Despite being one of the most popular German-speaking writers in the 1920s and 1930s, Zweig also underwent criticism from some of his contemporaries, like Thomas Mann, who considered him a more commercial author. In 2010, on the occasion of the republication in England of many of his books, a critical review by Michael Hofmann, published in the London Review of Books, has caused anger among some readers and literary critics:

“He’s the Pepsi of Austrian writing”,


As well as knowing him best, a man’s contemporaries have every reason for getting him wrong, but the fact remains that there is an unusual consensus here – Mann, Musil, Brecht, Hesse, Canetti, Hofmannsthal, Kraus – to the effect that Stefan Zweig was a purveyor ofTrivialliteratur and, save in commercial terms, an utterly negligible figure. From the distance of Britain or America now one erroneously supposes something more like the opposite to be the case: that here is someone who is among the best his country and language and period have to offer, and who comes with the good opinion and endorsement of his peers. Partly it’s the distinction – far more rigidly observed in Germany than in the English-speaking world – between serious and popular (e and u in German parlance, Ernst and Unterhaltung), but there’s more to it than that.

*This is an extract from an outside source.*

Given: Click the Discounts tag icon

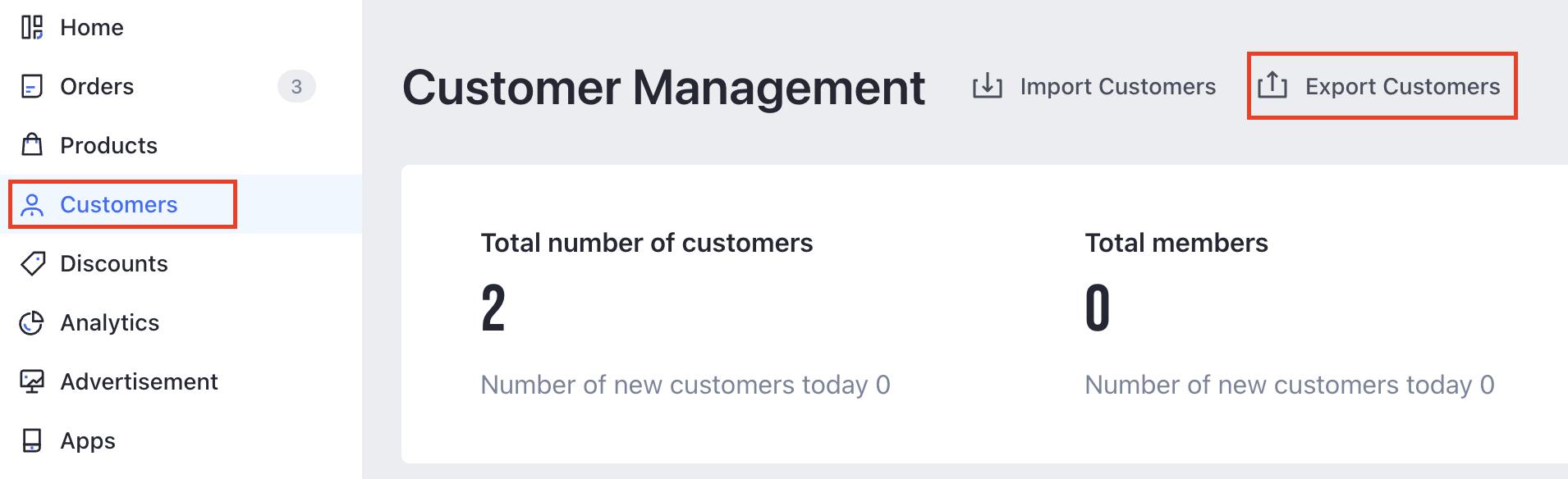Looking at the screenshot, I should tap(33, 263).
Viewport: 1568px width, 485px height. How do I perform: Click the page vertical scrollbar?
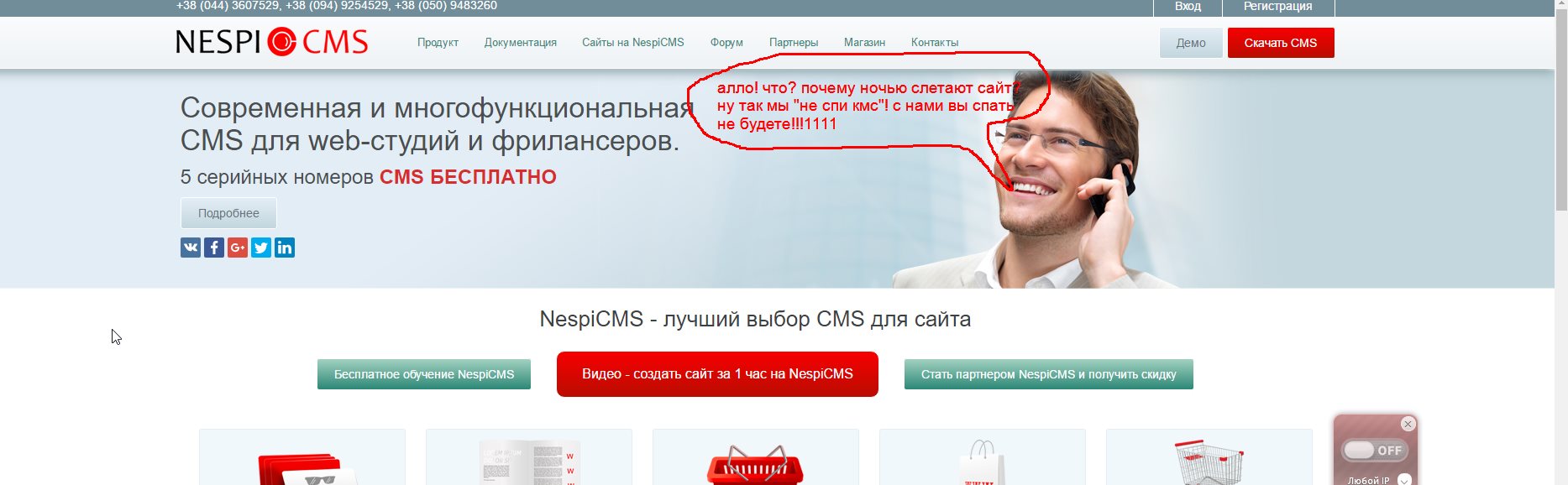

I have seen Zweig referred to in German as ‘an exemplary subrealist’ and ‘the notorious writer of bestsellers’, which is more like it. The late Viennese critic Hilde Spiel considered his fiction, which has taken the lead in the present reinflation of his reputation, to be ‘closest in spirit to Schnitzler’s – and not a patch on it’. That seems fair to me.” 

(Michael Hofmann, “Vermicular Dither”. In: London Review of Books, Vol. 32 No. 2 · January, 28th, 2010, p. 9-12)


The end-credits for Wes Anderson’s 2014 film The Grand Budapest Hotel (IMDb) say that the film was inspired in part by Zweig’s novels. Anderson said that he had “stolen” from Zweig’s novels Beware of Pity and The Post-Office Girl in writing the film, and it features actors Tom Wilkinson as The Author, a character based loosely on Zweig, and Jude Law as his younger, idealised self seen in flashbacks. Anderson also said that the film’s protagonist, the concierge Gustave H., played by Ralph Fiennes, was based on Zweig. The book The Society of the Crossed Keys (Pushkin Press, 2014, 272 p.) displays a selection of Zweig’s works, in which the film was inspired.



  • Forgotten Dreams, 1900 (Original title: Vergessene Träume)
  • Spring in the Prater, 1900 (Original title: Praterfrühling)
  • A Loser, 1901 (Original title: Ein Verbummelter)
  • In the Snow, 1901 (Original title: Im Schnee)
  • Two Lonely Souls, 1901 (Original title: Zwei Einsame)
  • The Miracles of Life, 1903 (Original title: Die Wunder des Lebens)
  • The Love of Erika Ewald, 1904 (Original title: Die Liebe der Erika Ewald)
  • The Star Over the Forest, 1904 (Original title: Der Stern über dem Walde)
  • The Fowler Snared, 1906 (Original title: Sommernovellette)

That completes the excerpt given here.